### Stored data:
───

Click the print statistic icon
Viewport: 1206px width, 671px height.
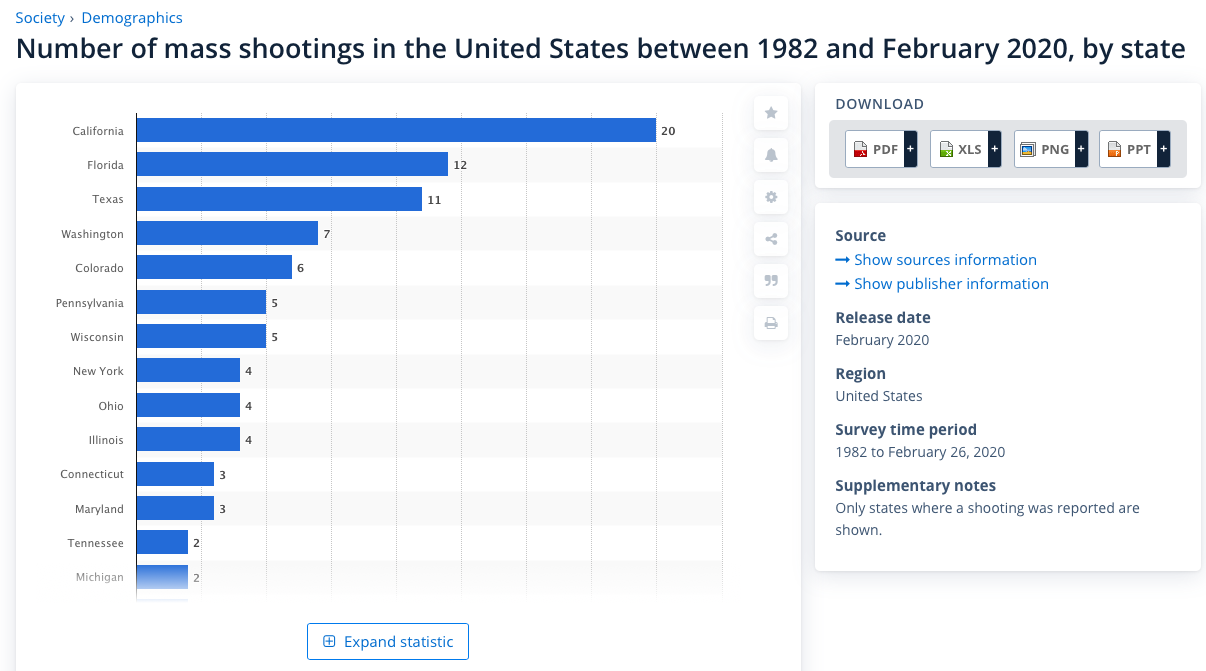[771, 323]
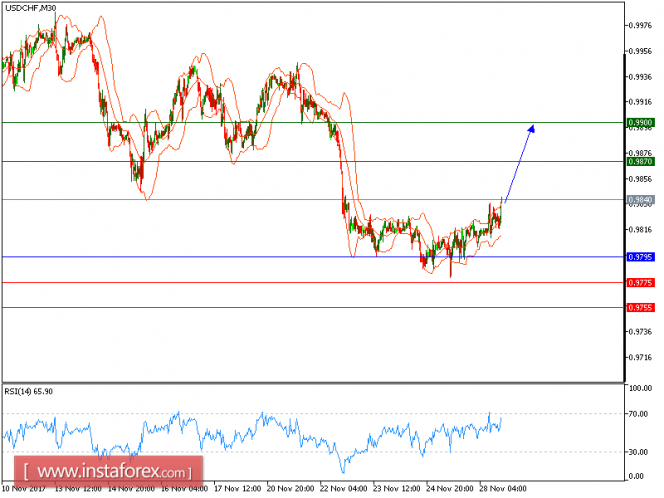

───

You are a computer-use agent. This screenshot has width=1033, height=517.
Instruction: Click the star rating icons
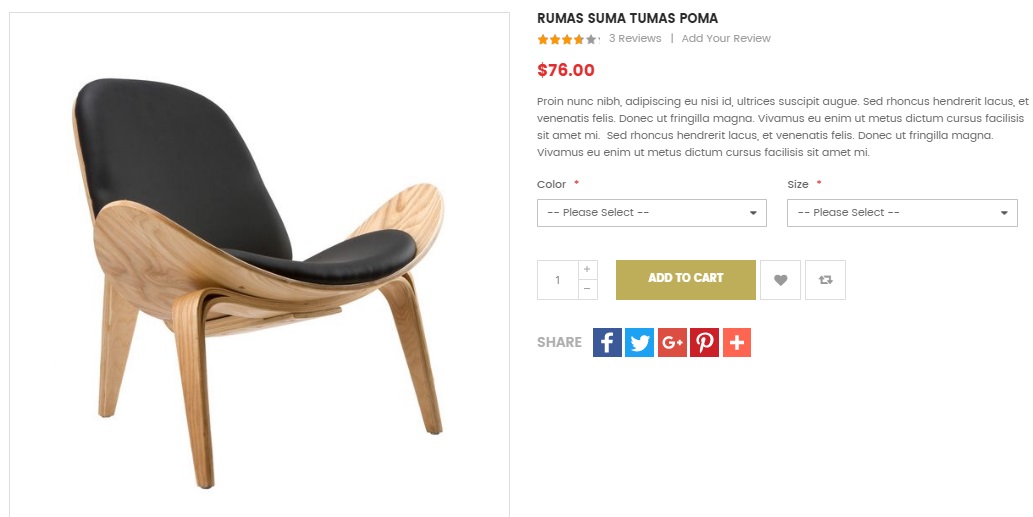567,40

───

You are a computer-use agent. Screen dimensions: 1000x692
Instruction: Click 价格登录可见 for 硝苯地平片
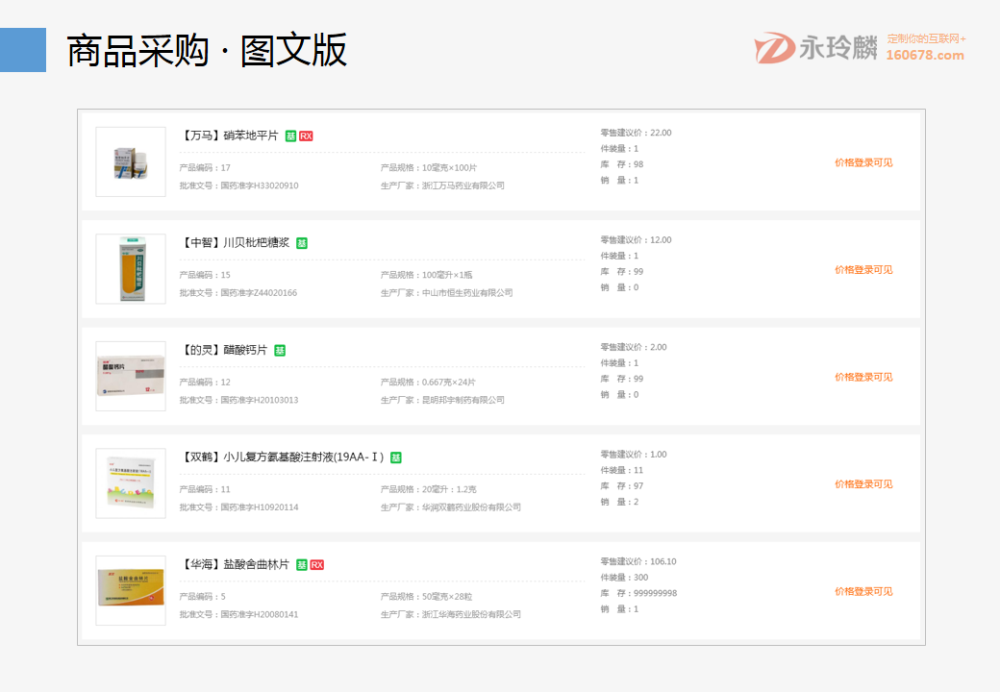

───

Pull out each line of the data above that contains the word "agent" and list those lines in order.

You are a computer-use agent. This screenshot has width=1033, height=517.
You are a computer-use agent. Screen dimensions: 1000x692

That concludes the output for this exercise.